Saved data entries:
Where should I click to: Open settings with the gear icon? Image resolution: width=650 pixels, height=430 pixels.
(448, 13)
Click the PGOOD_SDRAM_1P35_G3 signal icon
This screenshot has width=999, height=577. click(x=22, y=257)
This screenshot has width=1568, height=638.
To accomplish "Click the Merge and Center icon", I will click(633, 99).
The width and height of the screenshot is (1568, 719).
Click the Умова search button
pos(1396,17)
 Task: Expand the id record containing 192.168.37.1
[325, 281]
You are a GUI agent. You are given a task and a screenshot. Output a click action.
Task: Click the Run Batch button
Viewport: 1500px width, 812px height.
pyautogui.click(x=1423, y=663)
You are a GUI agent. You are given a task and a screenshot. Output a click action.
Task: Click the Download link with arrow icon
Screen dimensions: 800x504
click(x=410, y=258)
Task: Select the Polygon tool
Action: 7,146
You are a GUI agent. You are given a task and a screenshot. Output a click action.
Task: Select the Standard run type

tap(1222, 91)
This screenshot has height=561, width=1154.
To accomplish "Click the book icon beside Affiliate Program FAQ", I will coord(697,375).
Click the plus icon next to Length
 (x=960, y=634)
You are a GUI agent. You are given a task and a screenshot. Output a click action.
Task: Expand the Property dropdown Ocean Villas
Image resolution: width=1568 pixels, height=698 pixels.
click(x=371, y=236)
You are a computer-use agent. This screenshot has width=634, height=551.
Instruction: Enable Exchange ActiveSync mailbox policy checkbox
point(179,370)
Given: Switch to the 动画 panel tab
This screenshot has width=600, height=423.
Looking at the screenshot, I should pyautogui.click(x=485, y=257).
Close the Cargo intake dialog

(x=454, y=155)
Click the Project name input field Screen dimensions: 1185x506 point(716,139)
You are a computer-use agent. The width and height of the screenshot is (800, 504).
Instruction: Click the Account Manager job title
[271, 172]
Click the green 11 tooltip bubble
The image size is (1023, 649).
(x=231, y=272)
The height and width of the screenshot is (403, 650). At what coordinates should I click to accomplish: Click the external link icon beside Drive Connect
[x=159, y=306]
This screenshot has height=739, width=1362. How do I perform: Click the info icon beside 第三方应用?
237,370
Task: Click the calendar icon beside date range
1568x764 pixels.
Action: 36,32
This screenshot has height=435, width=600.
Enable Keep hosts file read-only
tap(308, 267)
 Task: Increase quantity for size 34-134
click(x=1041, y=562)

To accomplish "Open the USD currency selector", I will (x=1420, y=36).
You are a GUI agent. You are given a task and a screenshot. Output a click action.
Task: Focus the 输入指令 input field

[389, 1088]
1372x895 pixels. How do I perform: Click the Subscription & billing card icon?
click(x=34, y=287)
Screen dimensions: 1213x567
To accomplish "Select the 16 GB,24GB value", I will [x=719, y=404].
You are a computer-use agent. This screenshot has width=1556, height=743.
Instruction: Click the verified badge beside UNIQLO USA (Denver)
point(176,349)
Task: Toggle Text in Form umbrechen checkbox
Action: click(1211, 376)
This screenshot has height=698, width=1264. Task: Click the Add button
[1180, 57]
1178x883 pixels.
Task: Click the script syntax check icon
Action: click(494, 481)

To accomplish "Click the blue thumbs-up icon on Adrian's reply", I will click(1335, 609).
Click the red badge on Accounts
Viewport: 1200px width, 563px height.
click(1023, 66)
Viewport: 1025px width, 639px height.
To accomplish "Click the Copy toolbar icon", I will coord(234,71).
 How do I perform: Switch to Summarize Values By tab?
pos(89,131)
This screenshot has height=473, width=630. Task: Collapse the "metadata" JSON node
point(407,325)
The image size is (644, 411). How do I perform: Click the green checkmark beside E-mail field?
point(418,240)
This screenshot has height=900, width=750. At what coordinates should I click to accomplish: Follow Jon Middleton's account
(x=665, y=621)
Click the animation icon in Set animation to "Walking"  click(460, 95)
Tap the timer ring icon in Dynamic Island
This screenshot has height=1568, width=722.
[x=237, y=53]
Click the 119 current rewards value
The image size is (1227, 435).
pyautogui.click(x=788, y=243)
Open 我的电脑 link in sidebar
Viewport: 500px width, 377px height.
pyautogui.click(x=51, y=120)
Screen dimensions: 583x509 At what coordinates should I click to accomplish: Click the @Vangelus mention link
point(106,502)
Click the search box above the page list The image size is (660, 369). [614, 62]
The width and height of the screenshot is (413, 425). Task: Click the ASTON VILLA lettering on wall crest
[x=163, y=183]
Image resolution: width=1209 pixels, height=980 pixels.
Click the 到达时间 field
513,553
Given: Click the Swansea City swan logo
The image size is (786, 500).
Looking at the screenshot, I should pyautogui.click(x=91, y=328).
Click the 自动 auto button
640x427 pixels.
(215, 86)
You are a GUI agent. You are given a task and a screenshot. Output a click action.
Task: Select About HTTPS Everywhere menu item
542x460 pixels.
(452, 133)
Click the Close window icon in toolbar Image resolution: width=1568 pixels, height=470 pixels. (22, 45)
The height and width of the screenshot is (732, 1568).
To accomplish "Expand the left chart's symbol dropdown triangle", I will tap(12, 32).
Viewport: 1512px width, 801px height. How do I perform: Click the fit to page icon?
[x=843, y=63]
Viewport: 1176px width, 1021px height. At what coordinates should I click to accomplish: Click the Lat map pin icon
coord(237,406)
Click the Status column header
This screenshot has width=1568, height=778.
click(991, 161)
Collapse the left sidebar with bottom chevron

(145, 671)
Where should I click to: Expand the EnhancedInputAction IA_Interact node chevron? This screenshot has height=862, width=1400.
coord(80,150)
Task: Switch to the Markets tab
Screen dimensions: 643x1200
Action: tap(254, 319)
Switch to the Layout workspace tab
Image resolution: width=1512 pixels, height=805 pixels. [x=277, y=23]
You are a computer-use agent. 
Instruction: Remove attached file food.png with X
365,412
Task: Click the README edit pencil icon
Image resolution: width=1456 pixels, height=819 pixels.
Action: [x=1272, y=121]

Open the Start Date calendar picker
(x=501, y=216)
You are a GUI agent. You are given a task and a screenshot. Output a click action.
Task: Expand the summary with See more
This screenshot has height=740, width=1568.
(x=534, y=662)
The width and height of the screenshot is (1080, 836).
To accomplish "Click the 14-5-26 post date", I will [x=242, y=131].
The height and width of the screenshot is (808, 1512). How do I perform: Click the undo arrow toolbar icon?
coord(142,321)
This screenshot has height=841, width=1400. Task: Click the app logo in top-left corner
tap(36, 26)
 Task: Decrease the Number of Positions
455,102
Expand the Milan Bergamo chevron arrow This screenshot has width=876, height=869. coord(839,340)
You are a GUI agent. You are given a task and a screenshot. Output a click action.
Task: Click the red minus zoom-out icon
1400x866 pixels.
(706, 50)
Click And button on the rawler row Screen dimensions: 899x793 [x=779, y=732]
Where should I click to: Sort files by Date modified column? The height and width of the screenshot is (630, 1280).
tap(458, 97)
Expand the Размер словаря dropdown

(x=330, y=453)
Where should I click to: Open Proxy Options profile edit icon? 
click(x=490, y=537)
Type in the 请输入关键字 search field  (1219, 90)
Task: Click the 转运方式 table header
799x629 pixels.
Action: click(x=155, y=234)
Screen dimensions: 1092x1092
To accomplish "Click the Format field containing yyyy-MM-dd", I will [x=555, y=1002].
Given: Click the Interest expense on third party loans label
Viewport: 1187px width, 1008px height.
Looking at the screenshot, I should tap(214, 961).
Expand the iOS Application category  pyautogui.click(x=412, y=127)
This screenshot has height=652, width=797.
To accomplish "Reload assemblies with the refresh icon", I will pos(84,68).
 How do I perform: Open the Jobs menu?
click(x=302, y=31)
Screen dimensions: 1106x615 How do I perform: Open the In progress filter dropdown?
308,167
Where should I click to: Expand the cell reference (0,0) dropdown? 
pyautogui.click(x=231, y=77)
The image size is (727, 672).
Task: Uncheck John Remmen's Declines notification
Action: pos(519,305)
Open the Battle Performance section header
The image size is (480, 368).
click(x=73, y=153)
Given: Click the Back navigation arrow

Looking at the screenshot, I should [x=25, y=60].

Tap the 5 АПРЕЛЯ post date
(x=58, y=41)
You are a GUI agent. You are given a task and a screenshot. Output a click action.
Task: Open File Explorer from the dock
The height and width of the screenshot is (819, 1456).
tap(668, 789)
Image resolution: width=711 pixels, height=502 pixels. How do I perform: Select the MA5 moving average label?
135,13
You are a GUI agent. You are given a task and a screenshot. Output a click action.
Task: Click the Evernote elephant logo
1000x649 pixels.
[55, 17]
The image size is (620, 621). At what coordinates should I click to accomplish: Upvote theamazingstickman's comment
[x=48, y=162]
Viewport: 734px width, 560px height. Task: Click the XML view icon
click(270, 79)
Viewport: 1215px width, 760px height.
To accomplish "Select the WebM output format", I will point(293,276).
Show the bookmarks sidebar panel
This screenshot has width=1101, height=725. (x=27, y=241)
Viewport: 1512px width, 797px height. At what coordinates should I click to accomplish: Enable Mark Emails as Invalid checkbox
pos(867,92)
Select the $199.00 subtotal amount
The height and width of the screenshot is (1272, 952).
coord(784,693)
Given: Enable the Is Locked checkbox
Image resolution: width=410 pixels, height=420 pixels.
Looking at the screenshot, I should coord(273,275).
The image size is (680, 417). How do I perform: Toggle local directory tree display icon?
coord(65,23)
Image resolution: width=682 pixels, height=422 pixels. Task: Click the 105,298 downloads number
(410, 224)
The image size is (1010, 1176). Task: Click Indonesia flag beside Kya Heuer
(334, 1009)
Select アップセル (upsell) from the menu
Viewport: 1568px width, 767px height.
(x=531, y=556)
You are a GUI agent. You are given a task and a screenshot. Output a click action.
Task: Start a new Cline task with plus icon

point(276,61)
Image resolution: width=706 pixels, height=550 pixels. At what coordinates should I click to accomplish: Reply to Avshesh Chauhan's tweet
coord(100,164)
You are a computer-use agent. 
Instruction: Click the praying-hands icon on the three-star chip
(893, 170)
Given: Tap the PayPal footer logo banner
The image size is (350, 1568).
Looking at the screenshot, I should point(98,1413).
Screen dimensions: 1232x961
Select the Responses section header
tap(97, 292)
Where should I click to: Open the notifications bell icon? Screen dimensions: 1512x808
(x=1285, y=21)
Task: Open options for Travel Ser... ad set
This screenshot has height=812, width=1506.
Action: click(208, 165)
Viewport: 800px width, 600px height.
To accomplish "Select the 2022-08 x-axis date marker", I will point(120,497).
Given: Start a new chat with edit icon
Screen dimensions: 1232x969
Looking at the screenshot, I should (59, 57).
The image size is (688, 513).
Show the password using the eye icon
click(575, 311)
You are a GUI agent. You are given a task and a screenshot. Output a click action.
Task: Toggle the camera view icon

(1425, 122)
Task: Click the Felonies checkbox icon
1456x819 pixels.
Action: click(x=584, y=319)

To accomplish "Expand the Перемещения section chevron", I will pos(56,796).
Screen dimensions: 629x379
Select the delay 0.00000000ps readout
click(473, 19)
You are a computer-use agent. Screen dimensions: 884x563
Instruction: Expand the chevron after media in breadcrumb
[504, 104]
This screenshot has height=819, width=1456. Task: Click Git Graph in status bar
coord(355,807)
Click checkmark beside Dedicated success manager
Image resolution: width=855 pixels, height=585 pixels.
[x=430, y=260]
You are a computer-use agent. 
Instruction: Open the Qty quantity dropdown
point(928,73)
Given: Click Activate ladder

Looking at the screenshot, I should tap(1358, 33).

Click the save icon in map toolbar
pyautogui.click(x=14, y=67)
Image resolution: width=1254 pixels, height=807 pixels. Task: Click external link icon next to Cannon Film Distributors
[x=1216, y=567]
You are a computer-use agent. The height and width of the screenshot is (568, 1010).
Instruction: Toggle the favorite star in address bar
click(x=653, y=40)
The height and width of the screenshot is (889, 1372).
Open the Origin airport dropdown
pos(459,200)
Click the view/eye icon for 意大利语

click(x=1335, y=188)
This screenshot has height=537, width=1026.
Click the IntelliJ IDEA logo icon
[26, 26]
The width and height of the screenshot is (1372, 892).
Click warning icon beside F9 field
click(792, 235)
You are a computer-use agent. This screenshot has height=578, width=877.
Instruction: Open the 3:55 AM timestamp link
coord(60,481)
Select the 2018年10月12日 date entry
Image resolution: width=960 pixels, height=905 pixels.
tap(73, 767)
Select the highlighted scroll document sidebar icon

Requirement: Can you give everything from the start of the entries down to the line containing "Click the Project", both ends included, as a JSON list of strings with one string per line and blank lines left out?

Finished task:
[
  "Where should I click to: Open settings with the gear icon? Image resolution: width=650 pixels, height=430 pixels.",
  "(448, 13)",
  "Click the PGOOD_SDRAM_1P35_G3 signal icon",
  "This screenshot has width=999, height=577. click(x=22, y=257)",
  "This screenshot has width=1568, height=638.",
  "To accomplish \"Click the Merge and Center icon\", I will click(633, 99).",
  "The width and height of the screenshot is (1568, 719).",
  "Click the Умова search button",
  "pos(1396,17)",
  " Task: Expand the id record containing 192.168.37.1",
  "[325, 281]",
  "You are a GUI agent. You are given a task and a screenshot. Output a click action.",
  "Task: Click the Run Batch button",
  "Viewport: 1500px width, 812px height.",
  "pyautogui.click(x=1423, y=663)",
  "You are a GUI agent. You are given a task and a screenshot. Output a click action.",
  "Task: Click the Download link with arrow icon",
  "Screen dimensions: 800x504",
  "click(x=410, y=258)",
  "Task: Select the Polygon tool",
  "Action: 7,146",
  "You are a GUI agent. You are given a task and a screenshot. Output a click action.",
  "Task: Select the Standard run type",
  "tap(1222, 91)",
  "This screenshot has height=561, width=1154.",
  "To accomplish \"Click the book icon beside Affiliate Program FAQ\", I will coord(697,375).",
  "Click the plus icon next to Length",
  " (x=960, y=634)",
  "You are a GUI agent. You are given a task and a screenshot. Output a click action.",
  "Task: Expand the Property dropdown Ocean Villas",
  "Image resolution: width=1568 pixels, height=698 pixels.",
  "click(x=371, y=236)",
  "You are a computer-use agent. This screenshot has width=634, height=551.",
  "Instruction: Enable Exchange ActiveSync mailbox policy checkbox",
  "point(179,370)",
  "Given: Switch to the 动画 panel tab",
  "This screenshot has width=600, height=423.",
  "Looking at the screenshot, I should pyautogui.click(x=485, y=257).",
  "Close the Cargo intake dialog",
  "(x=454, y=155)",
  "Click the Project name input field Screen dimensions: 1185x506 point(716,139)"
]